Are We Talking the Same Language? | PART III
REFLECTION ON PART II.
In Part II of this series, I focused on RCA as a system, and not simply a task. This led to discussing proactive vs. reactive RCAs, identifying and quantifying chronic failure candidates to make a business case, organizing an ideal team, and we ended on how to develop a data collection strategy to be able to prevent hearsay from flying as fact.
Now, we will complete this series with an understanding of how all the previous building blocks converge to analyze an undesirable outcome while incorporating HOP principles. This is where the pieces of the puzzle come together and tell an evidence-based story.
Click here to read Part 1 of Are We Talking the Same Language.
Click here to read Part 2 of Are We Talking the Same Language.
Part III - RCA Blue Zone - 6 Steps to Holistic RCA Conclusion
RCA BLUE ZONE WARNING:
This blog will appear lengthy, but it’s mostly graphics and tables, so its easily digestible 😊.
As a refresher, these are the topics we will discuss:
STEP 5 – EVENT RECONSTRUCTION USING A LOGIC TREE
STEP 6 – GERMINATION OF A ‘FAILURE’
STEP 7 - APPLYING THE PRINCIPLES OF HOP TO AN EFFECTIVE RCA SYSTEM
As discussed in Part I of this series, in my opinion the term ‘RCA’ is useless in today’s market (and I’m in the RCA business). There is no universally accepted definition, so all that does is lend itself to confusion. No matter what people are using to solve problems, they will call it ‘RCA’. This ranges from the 5-Whys, to Brainstorming, to Logic Trees, to handwriting on a bar napkin. It’s impossible to compare the effectiveness of such approaches because they range from trial-and-error to very disciplined, evidence-based approaches.
This far we have been discussing Reliability and RCA as holistic systems, representing a methodological approach to analyzing undesirable outcome. As we get into this next section, we will be discussing tools to execute the methods described.
Here we will summarize the pros and cons of the two most common ‘RCA’ tools.
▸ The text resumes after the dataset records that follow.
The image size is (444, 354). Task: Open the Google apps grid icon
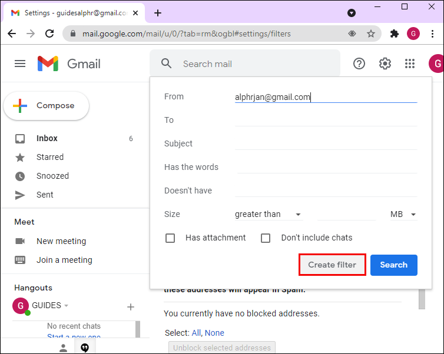pos(410,64)
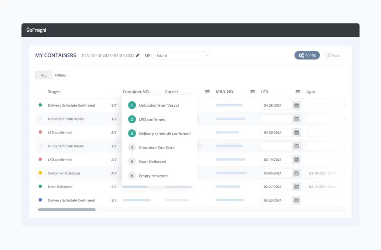
Task: Click the horizontal scrollbar below the table
Action: tap(67, 210)

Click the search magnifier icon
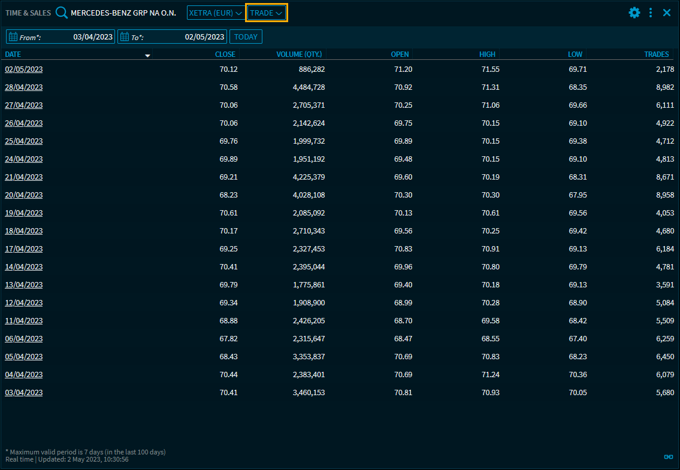click(62, 13)
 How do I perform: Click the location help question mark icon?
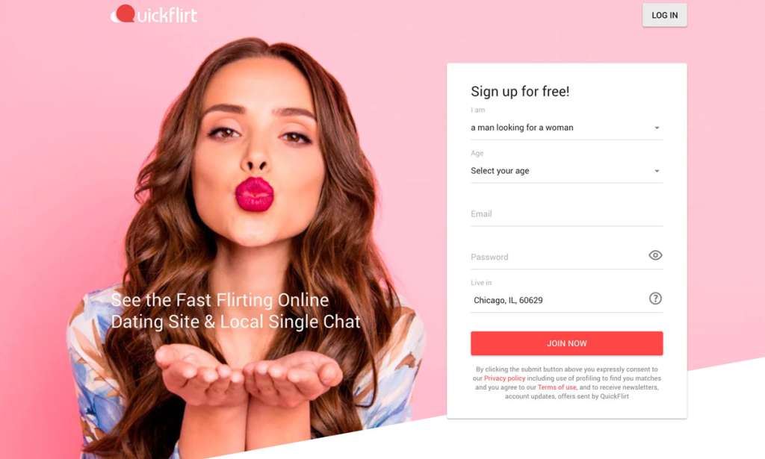click(x=655, y=299)
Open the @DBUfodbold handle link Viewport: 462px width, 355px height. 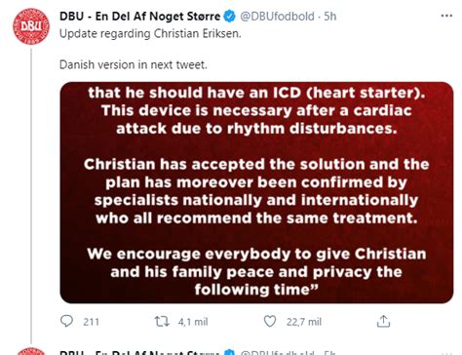(277, 17)
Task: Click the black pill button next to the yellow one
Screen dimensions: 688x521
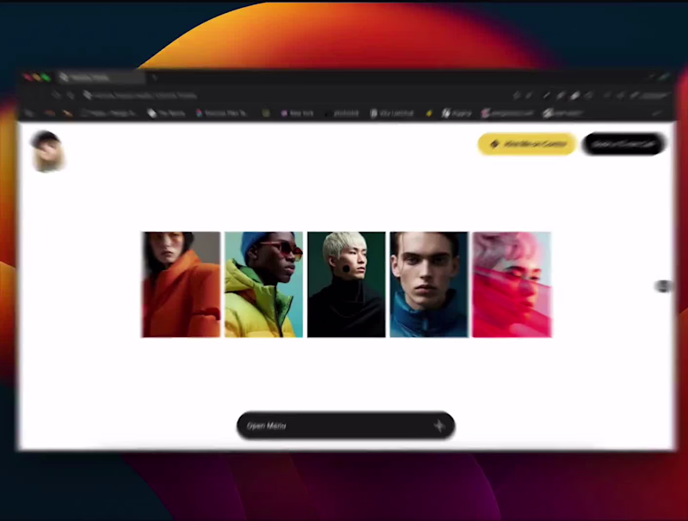Action: point(623,144)
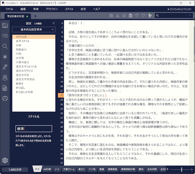Open settings with the gear icon
This screenshot has width=195, height=174.
coord(5,160)
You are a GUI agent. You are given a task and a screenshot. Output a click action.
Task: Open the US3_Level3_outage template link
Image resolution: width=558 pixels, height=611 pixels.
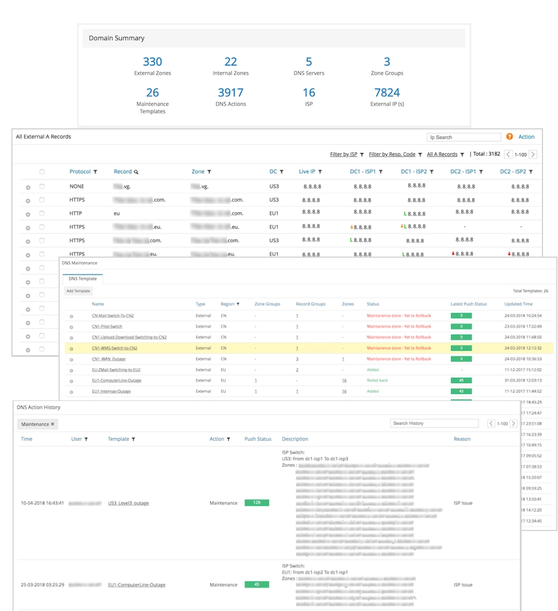(128, 503)
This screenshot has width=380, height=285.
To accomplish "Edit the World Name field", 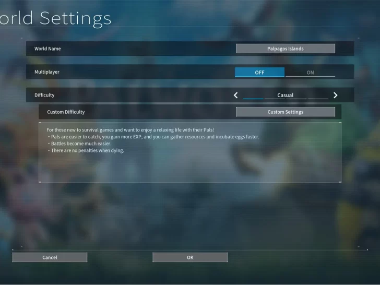I will tap(285, 49).
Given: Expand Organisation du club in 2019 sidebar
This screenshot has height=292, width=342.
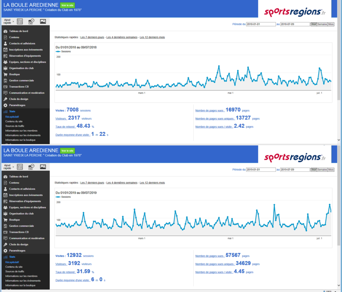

STEP 5 – EVENT RECONSTRUCTION TOOLS
We will start off with a summary of the most common RCA tools. This will provide some familiarity with the differences in RCA tool capabilities. By far, in my experience, 5-Whys is the most popular RCA tool. Its origins are from Toyota Motor Corporation, and its original intent was to help assembly line workers drill down a few levels deeper than the obvious when looking at undesirable outcomes in their work areas.
EXPLORING THE 5-WHYS
Here is an example of a 5-Whys analysis using a customer complaint case history (See Figure 1). We will first apply the 5-Why tool, then we will apply the Logic Tree to the same case and compare the differences in outcomes. This RCA approach saved the company more than $2M/year globally via a 50% reduction in customer complaint over a 2-year period (and that is a conservative number).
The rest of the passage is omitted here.